# converting 1920 x 800 to 1920 x 1080?



## CommanderShawnzer (Dec 16, 2012)

will this hamper the HD quality of the original video? or make it better


----------



## clmlbx (Dec 16, 2012)

It is no way going better.. you can't go low to high.. 

But if source bit-rate is good then it might be watchable.. 

only convert if it has good bit-rate..


----------



## reniarahim1 (Dec 16, 2012)

normally it will cut the video from sides to scale it to 16:9 format. definitely there will be a loss in quality.


----------



## gameranand (Dec 16, 2012)

CommanderShawnzer said:


> will this hamper the HD quality of the original video? or make it better



It won't make it any better however there will be a loss in quality.
Simple tip - Just use MPC and then stretch the video while watching.


----------



## clmlbx (Dec 16, 2012)

of course if you want to watch it in your comp then just change A.R to 16:9 and it will do all . 

Possible on both KMPC and VLC

of course if you want to watch it in your comp then just change A.R to 16:9 and it will do all . 

Possible on both KMPC and VLC


----------



## CommanderShawnzer (Dec 16, 2012)

ermm. i want to watch it on my TV thru pendrive


----------



## gameranand (Dec 16, 2012)

Well in that case just upscale the video or let it be as it is. I guess it doesn't look that bad on your TV as of now.


----------



## CommanderShawnzer (Dec 16, 2012)

its looks good on my tv only thing is i get bugged by the two horizontal black bars on my TV


----------



## gameranand (Dec 16, 2012)

Then you should just upscale it. No other options, although some TVs have option to deal with those bars also. If your TV also have that then its all well and good otherwise just upscale the video and be happy.


----------



## mitraark (Dec 16, 2012)

If the resolution is 1920x800 then the director meant the video to be watched at those aspect ratio, upscaling will result in loss of quality aswell as ruin the aspect ration, elongating every object in the video.

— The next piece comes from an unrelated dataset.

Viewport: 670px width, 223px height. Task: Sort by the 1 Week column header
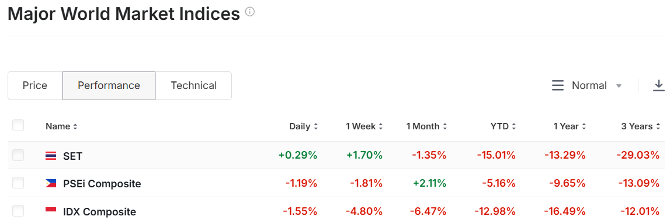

You can experiment around, it's not like you'll lose the original video.


----------



## gameranand (Dec 16, 2012)

Well to get rid of the bars upscaling is the only option AFAIK.


----------



## clmlbx (Dec 17, 2012)

mitraark said:


> If the resolution is 1920x800 then the director meant the video to be watched at those aspect ratio, upscaling will result in loss of quality aswell as ruin the aspect ration, elongating every object in the video.
> 
> You can experiment around, it's not like you'll lose the original video.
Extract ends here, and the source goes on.